Collected data entries

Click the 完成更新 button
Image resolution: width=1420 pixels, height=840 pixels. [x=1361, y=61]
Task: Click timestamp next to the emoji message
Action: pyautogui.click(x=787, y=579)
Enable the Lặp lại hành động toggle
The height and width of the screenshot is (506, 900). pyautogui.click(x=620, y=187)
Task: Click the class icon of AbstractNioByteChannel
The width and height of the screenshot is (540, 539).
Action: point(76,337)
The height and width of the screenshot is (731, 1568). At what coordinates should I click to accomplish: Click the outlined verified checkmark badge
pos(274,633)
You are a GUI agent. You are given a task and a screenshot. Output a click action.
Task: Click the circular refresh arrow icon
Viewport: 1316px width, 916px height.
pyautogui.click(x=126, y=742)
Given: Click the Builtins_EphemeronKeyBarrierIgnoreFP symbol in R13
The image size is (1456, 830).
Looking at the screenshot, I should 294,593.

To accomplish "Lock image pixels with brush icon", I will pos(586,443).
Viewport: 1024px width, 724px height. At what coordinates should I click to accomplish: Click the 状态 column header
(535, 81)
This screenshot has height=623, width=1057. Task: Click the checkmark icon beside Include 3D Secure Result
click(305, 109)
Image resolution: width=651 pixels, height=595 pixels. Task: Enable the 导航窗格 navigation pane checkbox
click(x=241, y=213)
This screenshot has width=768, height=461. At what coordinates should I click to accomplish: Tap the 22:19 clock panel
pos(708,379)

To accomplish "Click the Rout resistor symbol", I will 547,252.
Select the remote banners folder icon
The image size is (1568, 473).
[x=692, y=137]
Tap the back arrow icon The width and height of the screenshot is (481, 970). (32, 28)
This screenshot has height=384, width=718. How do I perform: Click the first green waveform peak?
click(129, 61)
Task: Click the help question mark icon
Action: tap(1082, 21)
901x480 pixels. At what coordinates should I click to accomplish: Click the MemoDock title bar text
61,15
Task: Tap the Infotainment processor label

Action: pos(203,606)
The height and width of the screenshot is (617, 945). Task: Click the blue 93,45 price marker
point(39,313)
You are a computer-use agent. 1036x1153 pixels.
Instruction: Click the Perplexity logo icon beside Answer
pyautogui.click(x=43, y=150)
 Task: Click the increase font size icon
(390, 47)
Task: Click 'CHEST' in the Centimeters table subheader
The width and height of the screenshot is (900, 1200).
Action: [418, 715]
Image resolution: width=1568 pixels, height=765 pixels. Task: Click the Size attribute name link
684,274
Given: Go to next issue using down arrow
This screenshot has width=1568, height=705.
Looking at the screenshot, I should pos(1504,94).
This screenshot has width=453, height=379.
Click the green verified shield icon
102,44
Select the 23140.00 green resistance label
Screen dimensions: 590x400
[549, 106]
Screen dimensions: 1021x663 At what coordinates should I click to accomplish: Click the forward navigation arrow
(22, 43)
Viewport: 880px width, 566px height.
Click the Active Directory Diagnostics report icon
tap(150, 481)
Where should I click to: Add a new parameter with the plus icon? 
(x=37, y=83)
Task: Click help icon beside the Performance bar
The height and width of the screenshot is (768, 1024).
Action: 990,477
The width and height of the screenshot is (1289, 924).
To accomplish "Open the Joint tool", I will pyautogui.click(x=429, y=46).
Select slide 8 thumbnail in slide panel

● WORK INSTRUCTIONS
All the lines above need to be retyped exactly, with nothing left out.

● EXERCISE RESULT
Click the 完成更新 button
Image resolution: width=1420 pixels, height=840 pixels. [x=1361, y=61]
Task: Click timestamp next to the emoji message
Action: pyautogui.click(x=787, y=579)
Enable the Lặp lại hành động toggle
The height and width of the screenshot is (506, 900). pyautogui.click(x=620, y=187)
Task: Click the class icon of AbstractNioByteChannel
The width and height of the screenshot is (540, 539).
Action: point(76,337)
The height and width of the screenshot is (731, 1568). At what coordinates should I click to accomplish: Click the outlined verified checkmark badge
pos(274,633)
You are a GUI agent. You are given a task and a screenshot. Output a click action.
Task: Click the circular refresh arrow icon
Viewport: 1316px width, 916px height.
pyautogui.click(x=126, y=742)
Given: Click the Builtins_EphemeronKeyBarrierIgnoreFP symbol in R13
The image size is (1456, 830).
Looking at the screenshot, I should 294,593.

To accomplish "Lock image pixels with brush icon", I will pos(586,443).
Viewport: 1024px width, 724px height. At what coordinates should I click to accomplish: Click the 状态 column header
(535, 81)
This screenshot has height=623, width=1057. Task: Click the checkmark icon beside Include 3D Secure Result
click(305, 109)
Image resolution: width=651 pixels, height=595 pixels. Task: Enable the 导航窗格 navigation pane checkbox
click(x=241, y=213)
This screenshot has width=768, height=461. At what coordinates should I click to accomplish: Tap the 22:19 clock panel
pos(708,379)

To accomplish "Click the Rout resistor symbol", I will 547,252.
Select the remote banners folder icon
The image size is (1568, 473).
[x=692, y=137]
Tap the back arrow icon The width and height of the screenshot is (481, 970). (32, 28)
This screenshot has height=384, width=718. How do I perform: Click the first green waveform peak?
click(129, 61)
Task: Click the help question mark icon
Action: tap(1082, 21)
901x480 pixels. At what coordinates should I click to accomplish: Click the MemoDock title bar text
61,15
Task: Tap the Infotainment processor label

Action: pos(203,606)
The height and width of the screenshot is (617, 945). Task: Click the blue 93,45 price marker
point(39,313)
You are a computer-use agent. 1036x1153 pixels.
Instruction: Click the Perplexity logo icon beside Answer
pyautogui.click(x=43, y=150)
 Task: Click the increase font size icon
(390, 47)
Task: Click 'CHEST' in the Centimeters table subheader
The width and height of the screenshot is (900, 1200).
Action: [418, 715]
Image resolution: width=1568 pixels, height=765 pixels. Task: Click the Size attribute name link
684,274
Given: Go to next issue using down arrow
This screenshot has width=1568, height=705.
Looking at the screenshot, I should pos(1504,94).
This screenshot has width=453, height=379.
Click the green verified shield icon
102,44
Select the 23140.00 green resistance label
Screen dimensions: 590x400
[549, 106]
Screen dimensions: 1021x663 At what coordinates should I click to accomplish: Click the forward navigation arrow
(22, 43)
Viewport: 880px width, 566px height.
Click the Active Directory Diagnostics report icon
tap(150, 481)
Where should I click to: Add a new parameter with the plus icon? 
(x=37, y=83)
Task: Click help icon beside the Performance bar
The height and width of the screenshot is (768, 1024).
Action: 990,477
The width and height of the screenshot is (1289, 924).
To accomplish "Open the Joint tool", I will pyautogui.click(x=429, y=46).
Select slide 8 thumbnail in slide panel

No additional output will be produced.